La scelta, caduta su questi due confratelli, è frutto della stima che la Santa Sede ha per la nostra presenza
francescana nella Custodia di Oriente, dove Francesco ha compiuto ottocento anni fa, il suo viaggio
profetico. In tal senso è significativo quanto il cardinale Pietro Parolin ha affermato confidenzialmente,
commentando la nomina dei Vescovi, rilevando che è un segno di buona salute dell’Ordine.
Concretamente, come i presuli restano legati all’Ordine? Interroghiamo il Diritto.
Il Codice si esprime anzitutto sul voto di obbedienza (can. 601): il frate elevato all’episcopato è soggetto
solamente al Romano Pontefice (can. 705). Una antica distinzione definiva i superiori interni, ossia il
ministro generale, provinciale e locale (can. 620), e i superiori esterni, ossia il Romano Pontefice e i
suoi vicari. In questo senso il voto di obbedienza professato rimane valido, ma orientato esclusivamente
al Papa, mentre verso i superiori dell’Ordine resta un vincolo di carità e collaborazione.

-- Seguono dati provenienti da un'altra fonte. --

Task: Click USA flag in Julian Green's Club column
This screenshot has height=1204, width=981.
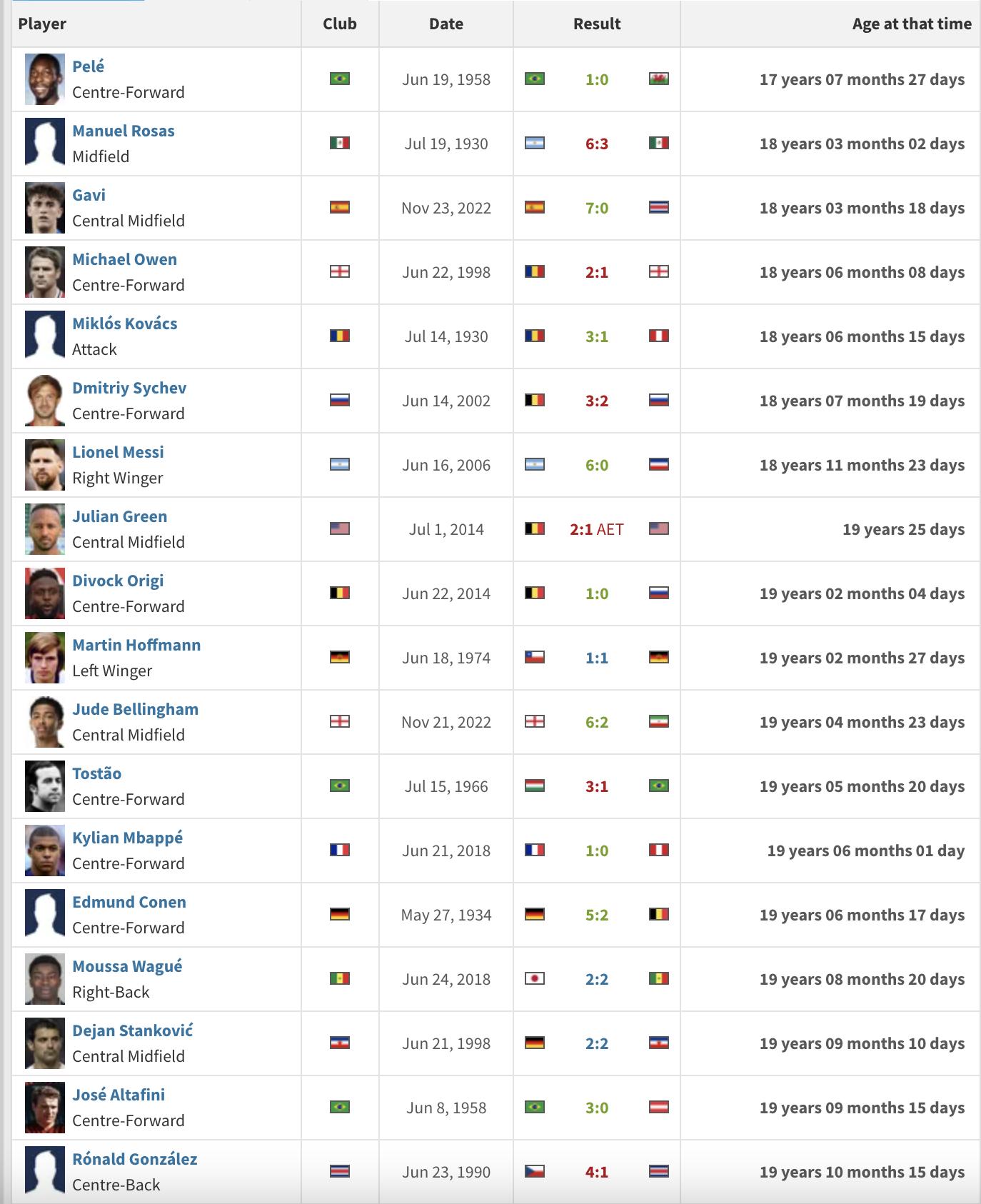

Questo comporta che non eserciti nell’Ordine voce attiva e passiva, ossia la possibilità di partecipare
con voto ai Capitoli, secondo quanto dichiarato nella Risposta della Pontificia commissione per
l’interpretazione autentica del Codice del 29 aprile 1986, a poco più di tre anni dalla promulgazione del
Codice. Non è solo una incompatibilità di uffici, ma un divieto che permane anche quando il religioso
cessa dalle sue funzioni episcopali, e raggiunta la pensione e diventato emerito, sceglie di ritirarsi in
convento. Il vescovo religioso è tenuto ad osservare il voto di povertà (can. 600) per cui ha effettivamente
rinunciato ad avere la titolarità di beni (can. 668 §4)?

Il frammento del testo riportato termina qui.